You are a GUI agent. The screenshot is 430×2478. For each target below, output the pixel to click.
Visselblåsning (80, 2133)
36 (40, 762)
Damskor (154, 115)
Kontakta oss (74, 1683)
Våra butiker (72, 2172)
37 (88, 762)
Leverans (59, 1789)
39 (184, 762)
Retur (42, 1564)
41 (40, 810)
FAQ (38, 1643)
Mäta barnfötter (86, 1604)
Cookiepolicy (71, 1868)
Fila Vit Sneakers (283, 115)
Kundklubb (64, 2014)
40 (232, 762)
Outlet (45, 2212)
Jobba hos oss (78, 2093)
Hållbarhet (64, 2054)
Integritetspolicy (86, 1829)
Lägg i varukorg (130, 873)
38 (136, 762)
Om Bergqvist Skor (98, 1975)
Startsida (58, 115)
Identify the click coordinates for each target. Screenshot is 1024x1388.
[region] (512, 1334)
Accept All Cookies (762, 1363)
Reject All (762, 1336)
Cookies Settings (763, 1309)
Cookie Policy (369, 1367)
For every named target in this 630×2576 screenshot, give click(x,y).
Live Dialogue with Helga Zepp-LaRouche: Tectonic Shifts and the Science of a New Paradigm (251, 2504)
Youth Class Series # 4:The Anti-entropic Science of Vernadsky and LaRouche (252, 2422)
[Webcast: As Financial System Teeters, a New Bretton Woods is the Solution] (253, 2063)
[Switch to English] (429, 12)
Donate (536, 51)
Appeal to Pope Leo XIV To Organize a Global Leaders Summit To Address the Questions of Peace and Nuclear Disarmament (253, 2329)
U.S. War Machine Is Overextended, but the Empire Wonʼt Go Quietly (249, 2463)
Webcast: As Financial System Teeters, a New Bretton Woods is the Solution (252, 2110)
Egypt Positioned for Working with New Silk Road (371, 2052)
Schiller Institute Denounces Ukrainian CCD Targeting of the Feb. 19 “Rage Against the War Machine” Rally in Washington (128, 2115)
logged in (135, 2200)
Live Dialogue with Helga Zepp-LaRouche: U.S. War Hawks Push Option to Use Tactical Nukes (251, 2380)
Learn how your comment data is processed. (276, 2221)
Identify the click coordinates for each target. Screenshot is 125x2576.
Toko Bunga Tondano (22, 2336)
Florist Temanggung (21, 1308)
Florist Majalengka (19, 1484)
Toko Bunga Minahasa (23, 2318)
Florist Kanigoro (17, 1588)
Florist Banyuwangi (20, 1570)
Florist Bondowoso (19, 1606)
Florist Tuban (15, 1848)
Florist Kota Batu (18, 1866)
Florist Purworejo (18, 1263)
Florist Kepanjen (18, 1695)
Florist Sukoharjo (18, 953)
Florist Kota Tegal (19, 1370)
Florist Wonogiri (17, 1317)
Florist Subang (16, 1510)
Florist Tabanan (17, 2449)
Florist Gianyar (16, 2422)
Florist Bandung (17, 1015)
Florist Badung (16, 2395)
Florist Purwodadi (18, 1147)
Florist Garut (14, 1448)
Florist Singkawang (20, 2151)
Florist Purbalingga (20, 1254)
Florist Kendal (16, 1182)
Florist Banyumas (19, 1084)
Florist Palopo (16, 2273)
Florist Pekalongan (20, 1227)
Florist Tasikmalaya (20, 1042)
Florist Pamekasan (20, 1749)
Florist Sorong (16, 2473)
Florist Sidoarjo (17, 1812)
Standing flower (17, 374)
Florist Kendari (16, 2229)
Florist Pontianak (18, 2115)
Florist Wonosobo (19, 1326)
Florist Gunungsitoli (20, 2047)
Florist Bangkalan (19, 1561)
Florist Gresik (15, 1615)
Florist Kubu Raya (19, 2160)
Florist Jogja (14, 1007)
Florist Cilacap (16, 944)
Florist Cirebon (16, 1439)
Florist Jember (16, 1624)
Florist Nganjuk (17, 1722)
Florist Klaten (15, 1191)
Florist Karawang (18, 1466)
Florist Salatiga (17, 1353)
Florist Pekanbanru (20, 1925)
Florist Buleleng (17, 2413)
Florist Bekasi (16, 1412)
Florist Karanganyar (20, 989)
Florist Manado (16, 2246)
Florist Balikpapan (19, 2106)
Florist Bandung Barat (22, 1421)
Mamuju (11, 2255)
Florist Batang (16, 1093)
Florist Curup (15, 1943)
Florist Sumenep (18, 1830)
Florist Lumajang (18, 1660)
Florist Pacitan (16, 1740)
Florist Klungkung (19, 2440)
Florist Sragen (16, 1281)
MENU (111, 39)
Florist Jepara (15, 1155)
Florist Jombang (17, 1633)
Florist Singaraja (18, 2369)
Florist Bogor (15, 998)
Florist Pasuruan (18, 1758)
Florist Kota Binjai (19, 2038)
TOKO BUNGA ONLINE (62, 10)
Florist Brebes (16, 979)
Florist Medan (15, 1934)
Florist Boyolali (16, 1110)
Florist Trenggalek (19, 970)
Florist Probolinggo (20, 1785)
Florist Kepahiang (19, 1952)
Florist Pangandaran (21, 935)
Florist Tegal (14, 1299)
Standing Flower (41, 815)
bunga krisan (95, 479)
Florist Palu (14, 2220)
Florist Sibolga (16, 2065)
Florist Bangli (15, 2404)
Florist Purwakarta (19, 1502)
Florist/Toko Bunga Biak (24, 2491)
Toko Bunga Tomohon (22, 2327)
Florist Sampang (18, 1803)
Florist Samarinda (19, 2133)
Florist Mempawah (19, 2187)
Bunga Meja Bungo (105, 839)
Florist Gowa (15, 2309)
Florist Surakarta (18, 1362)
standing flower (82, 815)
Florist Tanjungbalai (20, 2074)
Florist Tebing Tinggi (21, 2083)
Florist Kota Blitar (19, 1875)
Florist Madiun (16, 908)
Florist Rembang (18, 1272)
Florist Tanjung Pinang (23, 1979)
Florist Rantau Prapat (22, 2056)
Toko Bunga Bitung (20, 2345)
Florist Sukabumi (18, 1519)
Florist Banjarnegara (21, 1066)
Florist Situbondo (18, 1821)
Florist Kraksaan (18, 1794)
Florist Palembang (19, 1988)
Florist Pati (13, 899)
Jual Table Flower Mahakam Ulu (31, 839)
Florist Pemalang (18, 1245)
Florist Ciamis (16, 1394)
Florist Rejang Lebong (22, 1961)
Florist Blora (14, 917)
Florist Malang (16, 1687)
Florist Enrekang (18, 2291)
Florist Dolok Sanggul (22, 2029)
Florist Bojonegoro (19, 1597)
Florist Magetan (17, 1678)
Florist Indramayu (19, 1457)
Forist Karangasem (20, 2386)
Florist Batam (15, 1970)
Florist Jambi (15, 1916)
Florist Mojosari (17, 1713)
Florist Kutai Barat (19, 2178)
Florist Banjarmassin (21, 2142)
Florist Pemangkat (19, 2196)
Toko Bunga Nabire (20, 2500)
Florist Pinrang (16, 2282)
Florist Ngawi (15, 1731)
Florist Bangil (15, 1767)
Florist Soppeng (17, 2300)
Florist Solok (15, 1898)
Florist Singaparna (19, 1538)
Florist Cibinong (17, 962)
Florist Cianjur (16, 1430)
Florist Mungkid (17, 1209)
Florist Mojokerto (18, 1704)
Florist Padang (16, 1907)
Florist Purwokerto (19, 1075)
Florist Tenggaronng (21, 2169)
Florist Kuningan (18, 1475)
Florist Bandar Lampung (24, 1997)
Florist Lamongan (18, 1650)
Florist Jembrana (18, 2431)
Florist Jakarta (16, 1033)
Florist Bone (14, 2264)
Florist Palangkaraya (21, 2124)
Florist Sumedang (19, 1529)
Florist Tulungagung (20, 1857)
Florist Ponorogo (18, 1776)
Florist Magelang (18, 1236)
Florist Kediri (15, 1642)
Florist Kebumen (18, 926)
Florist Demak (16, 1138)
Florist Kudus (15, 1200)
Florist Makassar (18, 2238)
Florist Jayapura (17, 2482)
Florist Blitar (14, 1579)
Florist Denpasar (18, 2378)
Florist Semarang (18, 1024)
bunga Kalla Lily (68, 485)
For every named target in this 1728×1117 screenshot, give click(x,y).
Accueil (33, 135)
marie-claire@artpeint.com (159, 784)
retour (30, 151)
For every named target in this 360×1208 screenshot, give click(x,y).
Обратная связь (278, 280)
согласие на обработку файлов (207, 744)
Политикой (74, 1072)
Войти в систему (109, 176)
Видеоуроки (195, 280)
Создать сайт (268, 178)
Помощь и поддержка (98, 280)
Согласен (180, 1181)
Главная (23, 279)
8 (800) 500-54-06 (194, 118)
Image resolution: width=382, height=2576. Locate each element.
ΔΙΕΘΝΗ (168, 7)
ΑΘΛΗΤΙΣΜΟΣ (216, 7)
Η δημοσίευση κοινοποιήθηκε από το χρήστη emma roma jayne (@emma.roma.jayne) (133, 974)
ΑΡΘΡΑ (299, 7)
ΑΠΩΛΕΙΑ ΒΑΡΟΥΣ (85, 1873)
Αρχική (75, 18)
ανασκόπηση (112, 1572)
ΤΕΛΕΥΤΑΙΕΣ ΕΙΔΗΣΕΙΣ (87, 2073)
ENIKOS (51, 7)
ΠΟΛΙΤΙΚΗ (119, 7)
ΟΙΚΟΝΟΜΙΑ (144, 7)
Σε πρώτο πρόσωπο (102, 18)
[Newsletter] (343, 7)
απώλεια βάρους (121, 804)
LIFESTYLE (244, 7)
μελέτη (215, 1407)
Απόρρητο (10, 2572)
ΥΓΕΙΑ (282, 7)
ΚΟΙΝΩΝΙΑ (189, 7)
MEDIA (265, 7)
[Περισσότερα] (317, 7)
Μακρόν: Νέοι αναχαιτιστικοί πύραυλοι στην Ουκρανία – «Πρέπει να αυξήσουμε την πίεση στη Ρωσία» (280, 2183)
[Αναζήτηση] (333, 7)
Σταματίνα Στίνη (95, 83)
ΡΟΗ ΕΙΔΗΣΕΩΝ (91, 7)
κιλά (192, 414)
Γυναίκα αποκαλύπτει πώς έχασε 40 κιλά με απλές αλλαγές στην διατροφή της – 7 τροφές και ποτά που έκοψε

WORK INSTRUCTION: From the beginning of the listing above down to the line with "Donate (536, 51)", every line should be restated exactly.

ANSWER AREA:
You are a GUI agent. The screenshot is 430×2478. For each target below, output the pixel to click.
Visselblåsning (80, 2133)
36 (40, 762)
Damskor (154, 115)
Kontakta oss (74, 1683)
Våra butiker (72, 2172)
37 (88, 762)
Leverans (59, 1789)
39 (184, 762)
Retur (42, 1564)
41 (40, 810)
FAQ (38, 1643)
Mäta barnfötter (86, 1604)
Cookiepolicy (71, 1868)
Fila Vit Sneakers (283, 115)
Kundklubb (64, 2014)
40 (232, 762)
Outlet (45, 2212)
Jobba hos oss (78, 2093)
Hållbarhet (64, 2054)
Integritetspolicy (86, 1829)
Lägg i varukorg (130, 873)
38 (136, 762)
Om Bergqvist Skor (98, 1975)
Startsida (58, 115)
Identify the click coordinates for each target. Screenshot is 1024x1388.
[region] (512, 1334)
Accept All Cookies (762, 1363)
Reject All (762, 1336)
Cookies Settings (763, 1309)
Cookie Policy (369, 1367)
For every named target in this 630×2576 screenshot, give click(x,y).
Live Dialogue with Helga Zepp-LaRouche: Tectonic Shifts and the Science of a New Paradigm (251, 2504)
Youth Class Series # 4:The Anti-entropic Science of Vernadsky and LaRouche (252, 2422)
[Webcast: As Financial System Teeters, a New Bretton Woods is the Solution] (253, 2063)
[Switch to English] (429, 12)
Donate (536, 51)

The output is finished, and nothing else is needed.